What you need to do
Transcribe exactly the line that contains "Viewport: 924px width, 1308px height." and every line after it to the end of the entries, and nothing more.

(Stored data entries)
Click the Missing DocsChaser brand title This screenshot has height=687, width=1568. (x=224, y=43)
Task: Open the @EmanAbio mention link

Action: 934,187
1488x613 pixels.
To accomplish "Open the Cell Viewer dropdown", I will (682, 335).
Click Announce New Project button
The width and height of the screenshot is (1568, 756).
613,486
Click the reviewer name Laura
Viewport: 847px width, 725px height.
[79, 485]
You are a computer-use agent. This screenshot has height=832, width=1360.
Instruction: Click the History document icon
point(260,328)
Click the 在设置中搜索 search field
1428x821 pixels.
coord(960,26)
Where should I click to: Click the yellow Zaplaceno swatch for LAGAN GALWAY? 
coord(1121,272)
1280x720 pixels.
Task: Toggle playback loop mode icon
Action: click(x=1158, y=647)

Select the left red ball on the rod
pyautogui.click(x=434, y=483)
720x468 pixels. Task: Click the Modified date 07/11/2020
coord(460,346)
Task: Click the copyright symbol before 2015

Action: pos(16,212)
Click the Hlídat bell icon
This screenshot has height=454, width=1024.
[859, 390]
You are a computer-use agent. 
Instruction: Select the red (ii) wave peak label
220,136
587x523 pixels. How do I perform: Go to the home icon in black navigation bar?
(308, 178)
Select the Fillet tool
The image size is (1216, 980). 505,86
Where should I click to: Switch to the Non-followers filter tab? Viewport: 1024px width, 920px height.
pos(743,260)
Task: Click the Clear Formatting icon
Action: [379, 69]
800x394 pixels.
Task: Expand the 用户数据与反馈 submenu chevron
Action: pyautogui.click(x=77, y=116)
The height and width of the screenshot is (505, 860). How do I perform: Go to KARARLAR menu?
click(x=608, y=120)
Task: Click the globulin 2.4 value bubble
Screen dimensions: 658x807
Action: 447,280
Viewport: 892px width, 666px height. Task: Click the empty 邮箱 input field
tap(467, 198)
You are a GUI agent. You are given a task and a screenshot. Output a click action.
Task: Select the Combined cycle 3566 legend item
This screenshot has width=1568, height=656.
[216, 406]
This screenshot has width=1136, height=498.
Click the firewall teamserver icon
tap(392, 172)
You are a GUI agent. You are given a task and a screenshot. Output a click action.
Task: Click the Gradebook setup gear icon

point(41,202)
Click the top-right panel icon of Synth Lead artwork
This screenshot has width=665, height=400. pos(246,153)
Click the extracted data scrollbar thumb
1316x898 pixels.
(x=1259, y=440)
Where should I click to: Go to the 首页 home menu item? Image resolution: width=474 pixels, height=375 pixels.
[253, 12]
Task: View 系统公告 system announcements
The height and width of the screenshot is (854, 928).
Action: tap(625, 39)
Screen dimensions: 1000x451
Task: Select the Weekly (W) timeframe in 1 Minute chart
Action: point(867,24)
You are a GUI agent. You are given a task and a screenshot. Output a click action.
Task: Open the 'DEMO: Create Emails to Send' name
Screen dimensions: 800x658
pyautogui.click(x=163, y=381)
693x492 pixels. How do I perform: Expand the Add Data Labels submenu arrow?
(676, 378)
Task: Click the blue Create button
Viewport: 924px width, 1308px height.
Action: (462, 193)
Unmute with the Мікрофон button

Solution to the problem
Viewport: 924px width, 1308px height.
Action: (462, 193)
Unmute with the Мікрофон button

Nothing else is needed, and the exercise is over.